Aku masih ingat pagi itu, saat uang sekolah harus segera dibayarkan. Mama hanya berkata, "Tunggu sejenak," sebelum melangkah keluar rumah. Aku tahu jika aku tidak membayar uang sekolah saat itu, aku tidak akan diizinkan mengikuti ujian. Namun, pagi itu aku pergi ke sekolah dengan perasaan campur aduk, berpikir bahwa Mama sengaja tak peduli kepadaku. Ketika bel sekolah berbunyi dan aku harus masuk kelas, seorang teman menepuk bahuku. "Ini titipan dari Mamamu," katanya sambil menyodorkan uang receh. Mataku berkaca-kaca melihat uang itu.

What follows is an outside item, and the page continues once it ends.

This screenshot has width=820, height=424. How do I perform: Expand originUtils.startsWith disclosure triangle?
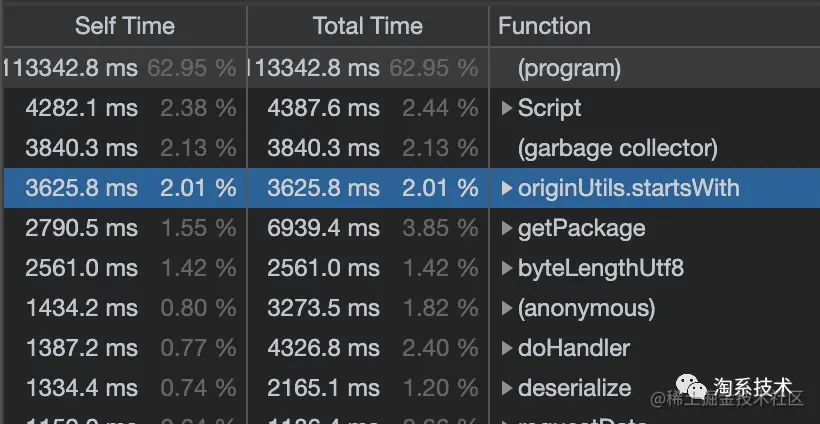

Aku tahu, uang receh itu adalah hasil jerih payah Mama yang melangkah pagi-pagi sekali untuk berjualan demi memenuhi kebutuhanku. Air mataku mengalir, bukan karena malu, tetapi karena aku menyadari betapa besarnya pengorbanan Mama untukku. Mama adalah sosok yang rela berkorban apa saja demi kebahagiaanku. Ketika aku merasa tidak pantas mendapatkan apa pun, Mama tetap memberikan segalanya. Ia tidak pernah mengeluh, meski aku tahu hidup kami tidak mudah. Dari pagi hingga malam, ia bekerja keras, memastikan aku dan saudara-saudaraku mendapatkan yang terbaik, meski sering kali ia harus mengorbankan kebutuhannya sendiri.
Ketika aku mulai belajar menerima diriku, aku sadar bahwa semua kekuatan itu berasal dari Mama. Setiap doa yang ia bisikkan, setiap pelukan yang ia berikan, dan setiap senyum yang ia tunjukkan di tengah kesulitan adalah bahan bakar yang membuatku bertahan. Mama mengajarkanku bahwa cinta tidak membutuhkan alasan atau syarat. Cinta sejati adalah ketika seseorang tetap berada di sisimu, bahkan ketika dunia meninggalkanmu. Kini, ketika aku berdiri di sini, aku tahu aku adalah cerminan dari perjuangan Mama. Aku adalah hasil dari cintanya yang tanpa batas. Tangan ini mungkin cacat, tapi hatiku penuh dengan harapan yang Mama tanamkan. Aku adalah bukti bahwa kasih seorang ibu mampu mengubah anak yang dianggap tidak punya harapan menjadi seseorang yang berdiri teguh menghadapi dunia. Mama, terima kasih telah menjadi pelitaku di tengah gelap. Terima kasih telah percaya padaku ketika aku bahkan tidak percaya pada diriku sendiri. Aku berjanji, apa pun yang terjadi, aku akan terus melangkah dengan membawa namamu dalam setiap doa dan usahaku.
Kau adalah segalanya bagiku, dan tidak ada satu pun yang bisa menggantikan tempatmu di hatiku. Dengan cinta dan rindu yang tak pernah habis,
Anakmu yang selalu bersyukur memilikimu.